The U.S. Supreme Court ruled last week that public employees are protected from retaliation when they testify in court against their superiors regarding misconduct at the workplace.  The court unanimously decided that that the First Amendment protects those who tell the truth and reveal corruption.  Justice Sonya Sotomayor wrote that public employees should not have to choose between “the obligation to testify truthfully and the desire to avoid retaliation and keep their jobs.”

This decision clarified a previous ruling in Lane v. Franks, in which Lane, an Alabama community college official, testified against a state legislator for collecting money from the college but performing no work.  After he gave his testimony, he was fired.  He sued several college officials claiming that he was terminated for telling the truth, thereby violating the First Amendment.  The lower court dismissed his claims on grounds that the First Amendment does not protect public employees for exposing internal wrongdoing.  Similarly, in a 2006 case, Garcetti v. Ceballos, the court held that the First Amendment does not protect internal whistleblowers who speak about matters involving their official duties. 

In last week’s decision, however, the court held that testifying in court is protected as it is not part of an employee’s ordinary job duties, and public employees who testify in a corruption probe have an “independent obligation” to tell the truth, which is different then speaking about a workplace dispute.

UNPAID INTERNS IN NEW YORK CITY NOW PROTECTED AGAINST SEXUAL HARASSMENT AND DISCRIMINATION IN THE WORKPLACE

Recently, the New York City Council unanimously voted to pass an amendment to the New York City Human Rights Law, which will protect unpaid interns from sexual harassment and discrimination.

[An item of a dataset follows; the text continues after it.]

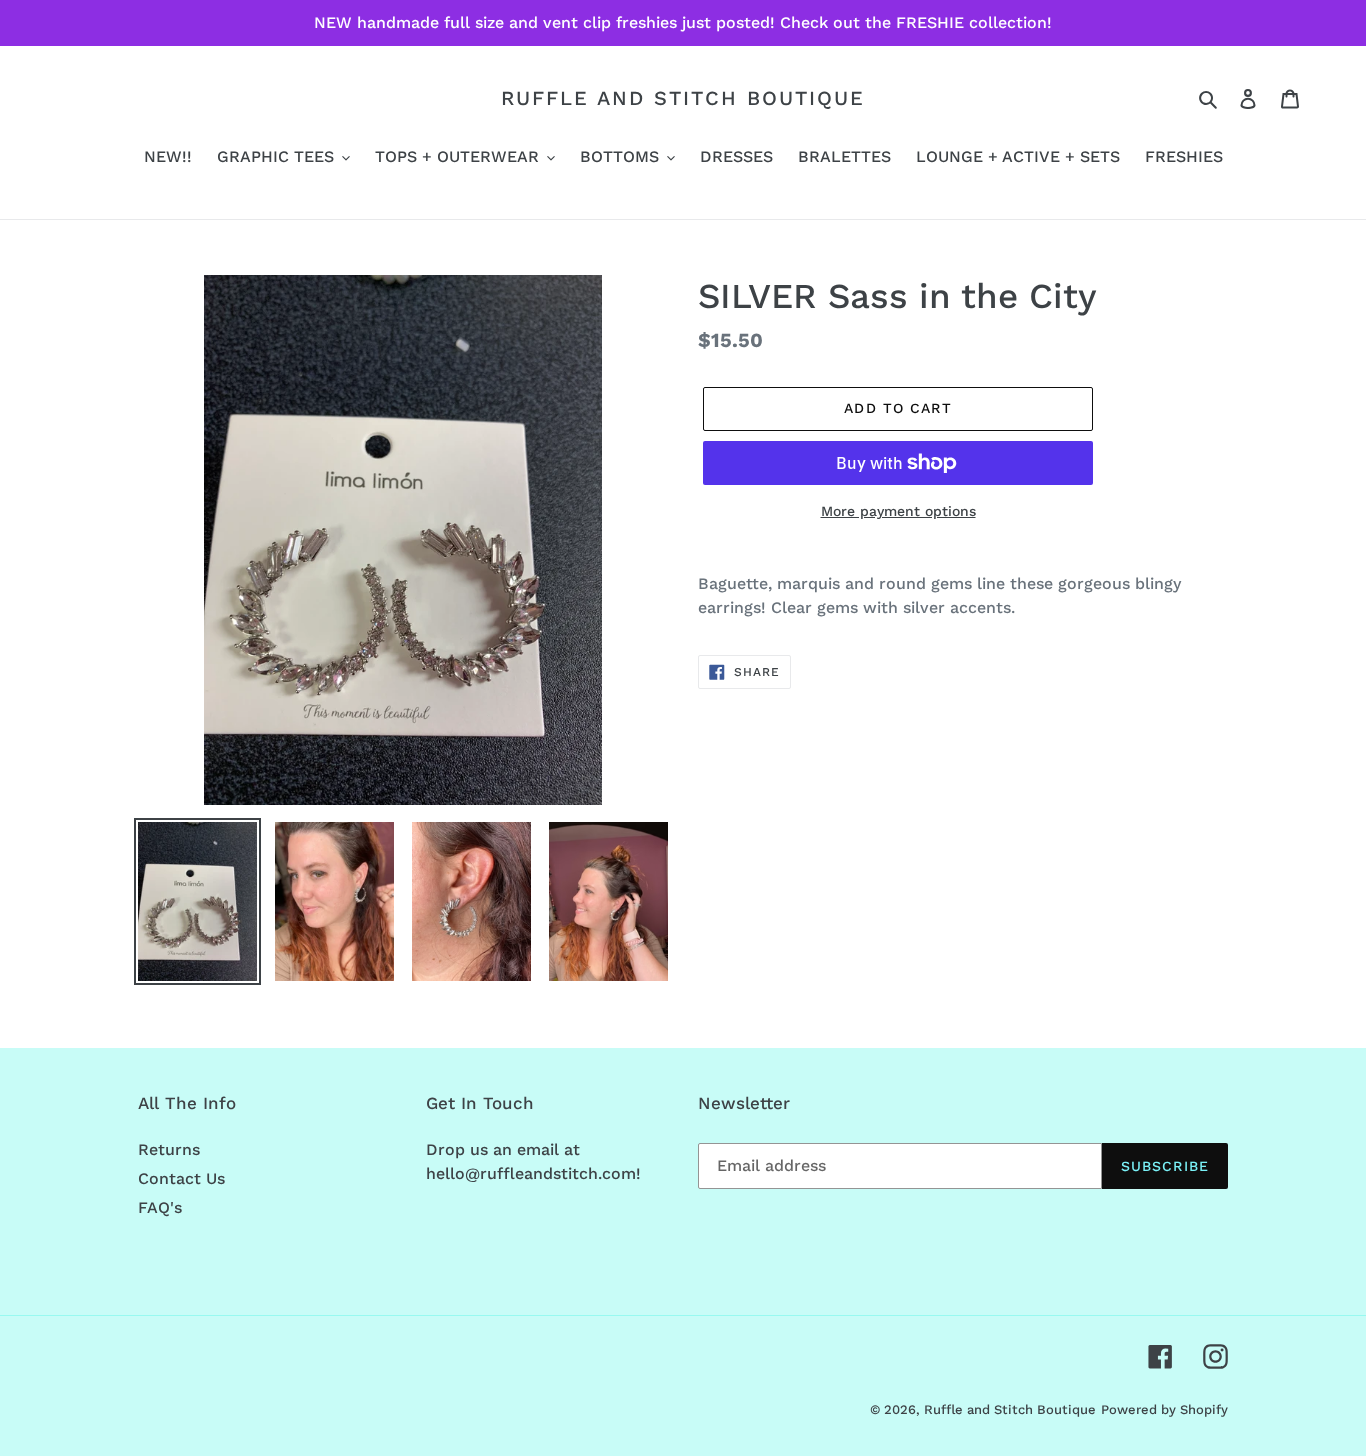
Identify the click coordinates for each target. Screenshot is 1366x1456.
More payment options (898, 511)
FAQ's (160, 1207)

  This amendment was prompted by a 2013 decision, which held that an unpaid intern at Phoenix Satellite Television, could not bring a sexual harassment suit because she was not a paid employee.   This bill is expected to be signed by New York City Mayor Bill de Blasio.
 

Upon signing, New York City will become one of the only cities in the country, along with Washington D.C., to have explicit provisions protecting unpaid workers.

FAMOUS MIDTOWN DELI SET TO PAY $2.65 MILLION TO SETTLE FLSA LAWSUIT BROUGHT BY STAFF

Carnegie Deli has made an agreement in principle to pay approximately 25 current and former waiters, waitresses, bus boys and cooks a total sum of $2.65 million, with an average pay-out of $106,000 per employee.  The workers claim that their hourly pay was between $2.50 and $3.00, and thus below minimum wage and that they also did not receive overtime pay.

  The workers further allege that the owners also subtracted pay for hour-long lunch breaks that were never taken and paid back-of-the-house workers off the books in violation of federal laws.

Both sides had previously agreed that half of the settlement would be paid upfront and the other half a year later.  However, lawyers have informed the judge in the case that one of the owners wished to alter the arrangement by paying out the settlement over the course of four years.